Jenna finds a reading planner useful for recording her thoughts
- I also keep track of my current reads using Goodreads, but I also keep a reading planner (Jeann got me onto it when she gave me one for Christmas a few years back!). The reading planner is more for aesthetics than it is for actual planning. I love bullet journalling and writing things down so the reading planner really just acts as a separate avenue for me to keep a paper record of things. I don’t really use the reading planning to write out my thoughts and my reviews though.
- Like Jeann, I always write my reviews immediately after I’ve finished the book so that I don’t forget anything important and I can be as authentic to my true reactions as possible. Unlike Jeann, I always make sure I do the formatting at the same time because I can’t deal with having an unfinished post hanging over my head.

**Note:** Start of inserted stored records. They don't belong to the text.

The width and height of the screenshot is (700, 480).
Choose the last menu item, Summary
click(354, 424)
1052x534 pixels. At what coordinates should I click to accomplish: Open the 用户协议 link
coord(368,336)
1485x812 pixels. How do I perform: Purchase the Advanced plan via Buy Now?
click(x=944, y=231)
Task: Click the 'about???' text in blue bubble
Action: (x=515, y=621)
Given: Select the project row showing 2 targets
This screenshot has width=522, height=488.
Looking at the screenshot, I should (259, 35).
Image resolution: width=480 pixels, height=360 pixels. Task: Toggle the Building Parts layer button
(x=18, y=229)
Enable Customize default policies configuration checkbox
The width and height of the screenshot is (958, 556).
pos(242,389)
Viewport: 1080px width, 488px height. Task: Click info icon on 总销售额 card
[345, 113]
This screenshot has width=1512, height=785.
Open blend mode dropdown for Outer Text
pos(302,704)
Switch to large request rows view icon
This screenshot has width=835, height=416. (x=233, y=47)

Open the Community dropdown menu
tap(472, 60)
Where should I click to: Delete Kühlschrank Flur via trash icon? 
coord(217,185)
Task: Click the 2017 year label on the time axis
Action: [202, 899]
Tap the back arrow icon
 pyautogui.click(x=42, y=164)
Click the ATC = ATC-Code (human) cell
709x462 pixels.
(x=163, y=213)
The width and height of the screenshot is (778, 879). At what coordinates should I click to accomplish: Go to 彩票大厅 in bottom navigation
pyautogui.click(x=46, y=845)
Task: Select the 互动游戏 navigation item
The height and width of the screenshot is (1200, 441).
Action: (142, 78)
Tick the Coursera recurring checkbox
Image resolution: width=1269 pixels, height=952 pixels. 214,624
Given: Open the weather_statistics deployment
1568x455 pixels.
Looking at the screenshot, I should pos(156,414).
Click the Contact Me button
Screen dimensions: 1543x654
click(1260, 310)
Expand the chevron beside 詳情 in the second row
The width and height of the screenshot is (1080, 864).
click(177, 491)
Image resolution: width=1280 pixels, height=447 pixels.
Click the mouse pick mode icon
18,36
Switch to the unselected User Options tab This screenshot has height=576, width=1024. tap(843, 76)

Bec also uses Goodreads to track her TBR and current reads
- Goodreads is how I keep track of my TBR and current reads, and cross post my reviews once they’re posted. My TBR is fairly accurate because when I was living between two countries I didn’t have all my physical books with me, and it was important to know what I already owned or had to read. I may or may not have accidentally bought a book twice because I didn’t realise I already had it in Australia…
- To keep track of my thoughts, I have a reading journal. It’s a plain lined notebook where I write down positive and negative thoughts as I read. These notes are then transcribed and fleshed out to become my review. I try and do this ASAP after I finish a book while the thoughts and feelings are fresh in my mind. It’s so much easier to write a review when everything is fresh.